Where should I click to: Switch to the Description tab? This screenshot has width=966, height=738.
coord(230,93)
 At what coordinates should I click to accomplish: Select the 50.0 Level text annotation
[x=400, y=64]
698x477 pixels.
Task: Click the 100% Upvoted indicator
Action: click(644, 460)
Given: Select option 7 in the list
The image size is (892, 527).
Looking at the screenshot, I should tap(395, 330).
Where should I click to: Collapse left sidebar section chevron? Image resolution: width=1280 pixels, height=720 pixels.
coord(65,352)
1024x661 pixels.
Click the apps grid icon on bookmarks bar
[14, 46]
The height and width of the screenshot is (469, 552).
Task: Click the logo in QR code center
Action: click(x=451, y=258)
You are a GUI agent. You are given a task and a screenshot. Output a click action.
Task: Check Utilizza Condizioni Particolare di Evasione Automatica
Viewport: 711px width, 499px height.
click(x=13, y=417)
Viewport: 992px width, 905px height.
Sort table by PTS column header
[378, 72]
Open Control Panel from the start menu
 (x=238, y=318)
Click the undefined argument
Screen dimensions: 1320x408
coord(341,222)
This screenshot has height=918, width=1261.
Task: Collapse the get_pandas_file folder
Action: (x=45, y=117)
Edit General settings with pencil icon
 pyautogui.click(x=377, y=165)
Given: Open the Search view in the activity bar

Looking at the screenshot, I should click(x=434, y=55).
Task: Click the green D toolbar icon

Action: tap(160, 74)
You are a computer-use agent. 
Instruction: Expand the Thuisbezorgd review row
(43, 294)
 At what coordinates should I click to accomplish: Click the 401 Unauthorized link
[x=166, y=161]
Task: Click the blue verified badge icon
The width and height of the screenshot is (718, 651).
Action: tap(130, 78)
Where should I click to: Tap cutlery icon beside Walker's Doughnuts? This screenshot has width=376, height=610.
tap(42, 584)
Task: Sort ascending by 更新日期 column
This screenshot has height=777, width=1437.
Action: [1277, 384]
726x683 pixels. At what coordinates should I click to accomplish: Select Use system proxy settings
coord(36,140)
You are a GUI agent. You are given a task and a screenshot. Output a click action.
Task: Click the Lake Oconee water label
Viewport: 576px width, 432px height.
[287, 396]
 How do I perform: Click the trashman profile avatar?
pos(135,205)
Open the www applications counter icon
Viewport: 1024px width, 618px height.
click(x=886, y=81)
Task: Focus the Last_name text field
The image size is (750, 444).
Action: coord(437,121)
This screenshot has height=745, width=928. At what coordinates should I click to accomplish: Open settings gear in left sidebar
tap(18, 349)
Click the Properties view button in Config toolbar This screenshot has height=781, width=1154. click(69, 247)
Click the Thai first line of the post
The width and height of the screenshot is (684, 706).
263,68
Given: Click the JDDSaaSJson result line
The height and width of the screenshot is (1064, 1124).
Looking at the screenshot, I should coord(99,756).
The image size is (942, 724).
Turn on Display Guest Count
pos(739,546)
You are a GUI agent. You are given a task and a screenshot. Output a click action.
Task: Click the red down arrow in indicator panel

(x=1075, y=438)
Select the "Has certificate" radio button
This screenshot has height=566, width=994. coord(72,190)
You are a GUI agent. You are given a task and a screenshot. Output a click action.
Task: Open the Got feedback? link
::::::
What you are asked to do: Restate each entry exactly, skipping none.

The answer:
Where should I click to: Switch to the Description tab? This screenshot has width=966, height=738.
coord(230,93)
 At what coordinates should I click to accomplish: Select the 50.0 Level text annotation
[x=400, y=64]
698x477 pixels.
Task: Click the 100% Upvoted indicator
Action: click(644, 460)
Given: Select option 7 in the list
The image size is (892, 527).
Looking at the screenshot, I should tap(395, 330).
Where should I click to: Collapse left sidebar section chevron? Image resolution: width=1280 pixels, height=720 pixels.
coord(65,352)
1024x661 pixels.
Click the apps grid icon on bookmarks bar
[14, 46]
The height and width of the screenshot is (469, 552).
Task: Click the logo in QR code center
Action: click(x=451, y=258)
You are a GUI agent. You are given a task and a screenshot. Output a click action.
Task: Check Utilizza Condizioni Particolare di Evasione Automatica
Viewport: 711px width, 499px height.
click(x=13, y=417)
Viewport: 992px width, 905px height.
Sort table by PTS column header
[378, 72]
Open Control Panel from the start menu
 (x=238, y=318)
Click the undefined argument
Screen dimensions: 1320x408
coord(341,222)
This screenshot has height=918, width=1261.
Task: Collapse the get_pandas_file folder
Action: (x=45, y=117)
Edit General settings with pencil icon
 pyautogui.click(x=377, y=165)
Given: Open the Search view in the activity bar

Looking at the screenshot, I should click(x=434, y=55).
Task: Click the green D toolbar icon

Action: tap(160, 74)
You are a computer-use agent. 
Instruction: Expand the Thuisbezorgd review row
(43, 294)
 At what coordinates should I click to accomplish: Click the 401 Unauthorized link
[x=166, y=161]
Task: Click the blue verified badge icon
The width and height of the screenshot is (718, 651).
Action: tap(130, 78)
Where should I click to: Tap cutlery icon beside Walker's Doughnuts? This screenshot has width=376, height=610.
tap(42, 584)
Task: Sort ascending by 更新日期 column
This screenshot has height=777, width=1437.
Action: [1277, 384]
726x683 pixels. At what coordinates should I click to accomplish: Select Use system proxy settings
coord(36,140)
You are a GUI agent. You are given a task and a screenshot. Output a click action.
Task: Click the Lake Oconee water label
Viewport: 576px width, 432px height.
[287, 396]
 How do I perform: Click the trashman profile avatar?
pos(135,205)
Open the www applications counter icon
Viewport: 1024px width, 618px height.
click(x=886, y=81)
Task: Focus the Last_name text field
The image size is (750, 444).
Action: coord(437,121)
This screenshot has height=745, width=928. At what coordinates should I click to accomplish: Open settings gear in left sidebar
tap(18, 349)
Click the Properties view button in Config toolbar This screenshot has height=781, width=1154. click(69, 247)
Click the Thai first line of the post
The width and height of the screenshot is (684, 706).
263,68
Given: Click the JDDSaaSJson result line
The height and width of the screenshot is (1064, 1124).
Looking at the screenshot, I should coord(99,756).
The image size is (942, 724).
Turn on Display Guest Count
pos(739,546)
You are a GUI agent. You are given a task and a screenshot. Output a click action.
Task: Click the red down arrow in indicator panel

(x=1075, y=438)
Select the "Has certificate" radio button
This screenshot has height=566, width=994. coord(72,190)
You are a GUI agent. You are given a task and a screenshot. Output a click action.
Task: Open the Got feedback? link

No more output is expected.